En esta espera fueron pasando los días, cada uno de ellos restando al hombre inmóvil toda capacidad de vida, hasta que se produjo el milagro que doña Fernanda, suplicaba día y noche que se produjera. Las notas de un violín entraron sonoras, nítidas y claras por la ventana de la alcoba donde expiraba el músico-herrero para despertarle del letargo.

Tal debió ser su alegría que, cosa increíble, sacando fuerzas de la misma flaqueza, pues pocas horas antes los médicos habían diagnosticado su trance final, se levantó y aún tuvo el vigor suficiente para abrazar al hijo que entraba por la puerta abierta, tocando sonriente el viejo violín y gritando a su padre:

 

– ¡Al fin lo he conseguido!

 

Le estaba anunciado con la música que llenaba el pórtico de su casa que, después de los muchos años de músico callejero, de errabundo violinista de todas las necesidades, ajenas y propias, felizmente le habían reconocido para formar parte del orfeón de la ciudad.

Fueron lágrimas de felicidad las que derramó el herrero, mientras su hijo le abrazaba y aún le sostenía entre sus brazos. Fue, por un instante, la alegría de un hombre en una nube subido. Así al menos lo contó, durante los muchos tiempos que vivió, su mujer, Doña Fernanda.

Y ya en la tarde siguiente, cuando el sol guardaba sus postreros rayos en el horizonte, el hijo violinista, a los pies de la tumba de su padre le despedida con una marcha fúnebre, Mozart fue primero y Chopin el segundo, junto con algunos gazapos que sin duda don Fedeón Trispán agradeció que se le escaparan como por su hijo inventados.

Lloraban abrazadas don Fernanda y su hija Aliosa, mientras las notas fúnebres del violín, salidas de las cuerdas y el arco, de las virtuosas manos del esclarecido músico, se elevaban al cielo dejando caer sus notas como lluvia que empapara el camposanto entero.

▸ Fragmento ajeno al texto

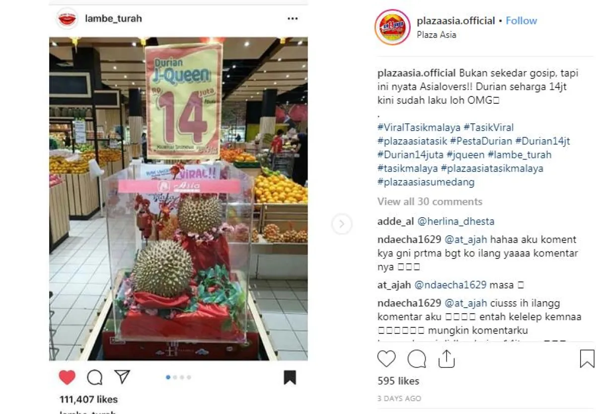Screen dimensions: 596x414
Task: Advance carousel with the right arrow chevron
Action: 342,225
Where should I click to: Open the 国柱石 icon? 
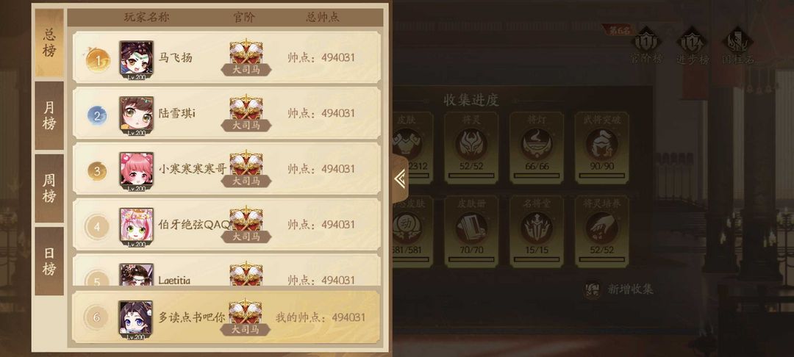tap(738, 46)
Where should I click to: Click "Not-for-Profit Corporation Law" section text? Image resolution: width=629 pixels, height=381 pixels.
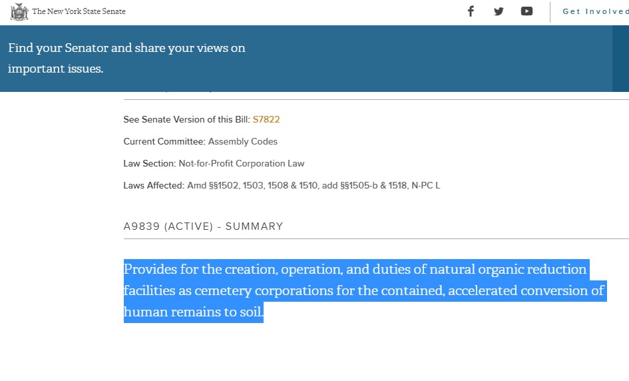click(x=242, y=164)
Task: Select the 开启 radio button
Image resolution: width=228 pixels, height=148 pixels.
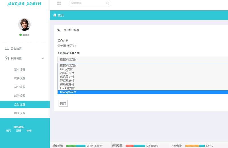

Nunca sabría Fedeón que su hija Aliosa, cuando le supo vencido y a la espera de la barca de Caronte, volvió para hacerse cargo de la fragua y fue ella, la que dio continuidad al trabajo abandonado de su padre. Como él, calzó a todos los caballos del lugar y en los ratos de ocio, también como él, entretenía el tiempo machacando hierros de los que surgían esculturas nunca vistas ni siquiera imaginadas. A cada una de ellas les puso nombre y desde entonces, aquel pueblo, Coscojal de los Desamparados, tiene uno para cada calle, el mismo con el que la muchacha bautizó, a cada una de las estatuas y que hoy adornan los bellos paseos.